╭──

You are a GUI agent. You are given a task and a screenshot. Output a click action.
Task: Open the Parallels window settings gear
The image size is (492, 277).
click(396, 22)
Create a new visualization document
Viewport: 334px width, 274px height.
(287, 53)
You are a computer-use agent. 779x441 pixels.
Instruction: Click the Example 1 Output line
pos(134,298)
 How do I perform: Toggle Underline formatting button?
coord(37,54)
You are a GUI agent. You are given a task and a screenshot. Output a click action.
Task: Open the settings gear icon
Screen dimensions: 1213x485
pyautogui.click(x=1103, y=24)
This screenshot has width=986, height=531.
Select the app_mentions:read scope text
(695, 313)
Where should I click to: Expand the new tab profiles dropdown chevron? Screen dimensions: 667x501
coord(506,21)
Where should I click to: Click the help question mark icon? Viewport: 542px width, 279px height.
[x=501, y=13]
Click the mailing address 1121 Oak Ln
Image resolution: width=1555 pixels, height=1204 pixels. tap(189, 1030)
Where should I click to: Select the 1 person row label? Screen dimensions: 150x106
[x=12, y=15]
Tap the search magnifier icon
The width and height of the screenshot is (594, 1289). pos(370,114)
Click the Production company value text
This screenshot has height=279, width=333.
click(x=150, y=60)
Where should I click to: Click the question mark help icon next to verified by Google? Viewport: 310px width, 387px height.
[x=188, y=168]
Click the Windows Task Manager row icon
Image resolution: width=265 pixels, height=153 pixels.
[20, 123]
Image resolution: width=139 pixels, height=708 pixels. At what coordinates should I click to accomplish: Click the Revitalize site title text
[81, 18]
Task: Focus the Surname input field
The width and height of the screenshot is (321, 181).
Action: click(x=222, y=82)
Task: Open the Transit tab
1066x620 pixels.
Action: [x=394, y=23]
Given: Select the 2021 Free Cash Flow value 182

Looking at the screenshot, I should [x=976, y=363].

╰──

What is needed
Please retype, exactly as written, every line from the line containing "Click the Production company value text" through the last line of the records above, including both of those lines, and nothing else.

Solution for this task
Click the Production company value text
This screenshot has height=279, width=333.
click(x=150, y=60)
Where should I click to: Click the question mark help icon next to verified by Google? Viewport: 310px width, 387px height.
[x=188, y=168]
Click the Windows Task Manager row icon
Image resolution: width=265 pixels, height=153 pixels.
[20, 123]
Image resolution: width=139 pixels, height=708 pixels. At what coordinates should I click to accomplish: Click the Revitalize site title text
[81, 18]
Task: Focus the Surname input field
The width and height of the screenshot is (321, 181).
Action: click(x=222, y=82)
Task: Open the Transit tab
1066x620 pixels.
Action: [x=394, y=23]
Given: Select the 2021 Free Cash Flow value 182

Looking at the screenshot, I should [x=976, y=363].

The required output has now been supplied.